## Exercise requirements
Could you copy each line of the entries that contains "label"?

## The input
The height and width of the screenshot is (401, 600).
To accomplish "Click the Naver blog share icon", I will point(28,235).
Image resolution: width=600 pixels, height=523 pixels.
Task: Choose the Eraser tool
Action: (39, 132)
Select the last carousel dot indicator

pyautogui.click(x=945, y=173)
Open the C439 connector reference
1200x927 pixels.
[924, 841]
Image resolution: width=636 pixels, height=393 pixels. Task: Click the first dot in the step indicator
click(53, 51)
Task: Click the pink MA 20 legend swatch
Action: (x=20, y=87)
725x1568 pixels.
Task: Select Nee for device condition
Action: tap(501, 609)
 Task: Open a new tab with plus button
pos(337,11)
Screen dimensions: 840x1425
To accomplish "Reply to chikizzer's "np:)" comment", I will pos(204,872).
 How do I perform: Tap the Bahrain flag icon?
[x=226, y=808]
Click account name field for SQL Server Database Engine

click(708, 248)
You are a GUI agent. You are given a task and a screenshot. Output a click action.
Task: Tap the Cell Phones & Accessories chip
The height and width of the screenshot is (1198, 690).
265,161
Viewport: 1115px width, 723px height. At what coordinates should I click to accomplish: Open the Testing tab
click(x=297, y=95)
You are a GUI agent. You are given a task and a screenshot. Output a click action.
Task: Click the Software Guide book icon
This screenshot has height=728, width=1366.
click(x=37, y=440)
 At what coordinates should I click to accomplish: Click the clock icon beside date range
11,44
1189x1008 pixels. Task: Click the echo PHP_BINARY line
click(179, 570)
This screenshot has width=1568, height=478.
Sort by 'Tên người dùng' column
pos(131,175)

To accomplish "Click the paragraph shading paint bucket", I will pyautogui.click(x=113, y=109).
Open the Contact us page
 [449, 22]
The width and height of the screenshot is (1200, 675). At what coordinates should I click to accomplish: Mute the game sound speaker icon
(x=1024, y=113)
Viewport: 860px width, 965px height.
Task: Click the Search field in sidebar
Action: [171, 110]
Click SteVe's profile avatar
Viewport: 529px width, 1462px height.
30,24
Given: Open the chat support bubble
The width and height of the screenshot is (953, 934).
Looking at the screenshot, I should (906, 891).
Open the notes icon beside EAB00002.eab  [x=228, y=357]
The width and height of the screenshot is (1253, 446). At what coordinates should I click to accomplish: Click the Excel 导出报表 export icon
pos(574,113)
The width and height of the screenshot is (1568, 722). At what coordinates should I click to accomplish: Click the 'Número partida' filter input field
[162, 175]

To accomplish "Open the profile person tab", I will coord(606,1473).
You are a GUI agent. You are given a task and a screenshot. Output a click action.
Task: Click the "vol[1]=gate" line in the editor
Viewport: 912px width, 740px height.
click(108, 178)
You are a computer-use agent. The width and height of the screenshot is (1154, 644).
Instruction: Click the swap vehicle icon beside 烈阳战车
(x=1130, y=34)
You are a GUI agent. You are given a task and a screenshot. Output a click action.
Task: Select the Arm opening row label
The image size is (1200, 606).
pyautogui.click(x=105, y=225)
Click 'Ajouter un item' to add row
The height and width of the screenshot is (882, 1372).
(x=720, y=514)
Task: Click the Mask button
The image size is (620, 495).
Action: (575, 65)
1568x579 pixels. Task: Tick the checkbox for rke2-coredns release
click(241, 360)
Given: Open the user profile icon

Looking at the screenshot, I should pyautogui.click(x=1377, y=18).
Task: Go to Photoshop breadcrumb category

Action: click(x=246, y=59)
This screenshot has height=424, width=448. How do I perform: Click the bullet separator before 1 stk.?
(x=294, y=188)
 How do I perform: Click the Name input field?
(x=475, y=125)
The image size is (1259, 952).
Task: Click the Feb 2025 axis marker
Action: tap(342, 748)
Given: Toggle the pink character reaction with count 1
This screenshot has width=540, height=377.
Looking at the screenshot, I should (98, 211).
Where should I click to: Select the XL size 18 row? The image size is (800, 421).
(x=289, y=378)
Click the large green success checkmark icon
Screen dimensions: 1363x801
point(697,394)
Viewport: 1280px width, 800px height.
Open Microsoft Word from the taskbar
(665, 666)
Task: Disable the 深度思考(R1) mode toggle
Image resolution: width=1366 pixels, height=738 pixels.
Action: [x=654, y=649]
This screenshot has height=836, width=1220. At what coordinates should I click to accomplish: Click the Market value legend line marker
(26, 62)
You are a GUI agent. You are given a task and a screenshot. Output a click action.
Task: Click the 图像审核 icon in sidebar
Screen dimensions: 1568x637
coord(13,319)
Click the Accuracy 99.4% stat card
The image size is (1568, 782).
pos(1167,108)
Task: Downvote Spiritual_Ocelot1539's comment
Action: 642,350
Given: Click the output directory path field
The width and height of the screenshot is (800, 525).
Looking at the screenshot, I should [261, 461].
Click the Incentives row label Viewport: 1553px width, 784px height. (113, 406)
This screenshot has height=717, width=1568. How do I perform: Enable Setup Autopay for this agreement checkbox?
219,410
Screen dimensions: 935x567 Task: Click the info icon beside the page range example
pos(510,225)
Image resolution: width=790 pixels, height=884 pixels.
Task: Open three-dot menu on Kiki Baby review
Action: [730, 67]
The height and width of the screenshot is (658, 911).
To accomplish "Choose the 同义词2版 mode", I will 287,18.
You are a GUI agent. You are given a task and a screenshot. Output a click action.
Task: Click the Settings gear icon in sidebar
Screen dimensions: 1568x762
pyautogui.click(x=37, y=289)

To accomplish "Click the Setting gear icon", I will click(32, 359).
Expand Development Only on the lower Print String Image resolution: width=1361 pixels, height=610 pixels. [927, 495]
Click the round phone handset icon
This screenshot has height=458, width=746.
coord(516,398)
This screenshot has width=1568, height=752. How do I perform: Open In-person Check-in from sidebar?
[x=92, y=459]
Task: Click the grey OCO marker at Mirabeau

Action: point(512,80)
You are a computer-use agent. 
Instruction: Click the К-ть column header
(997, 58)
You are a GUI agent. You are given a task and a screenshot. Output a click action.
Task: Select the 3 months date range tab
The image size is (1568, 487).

## Task output
Task: Select the Arm opening row label
Click the Incentives row label Viewport: 1553px width, 784px height. (113, 406)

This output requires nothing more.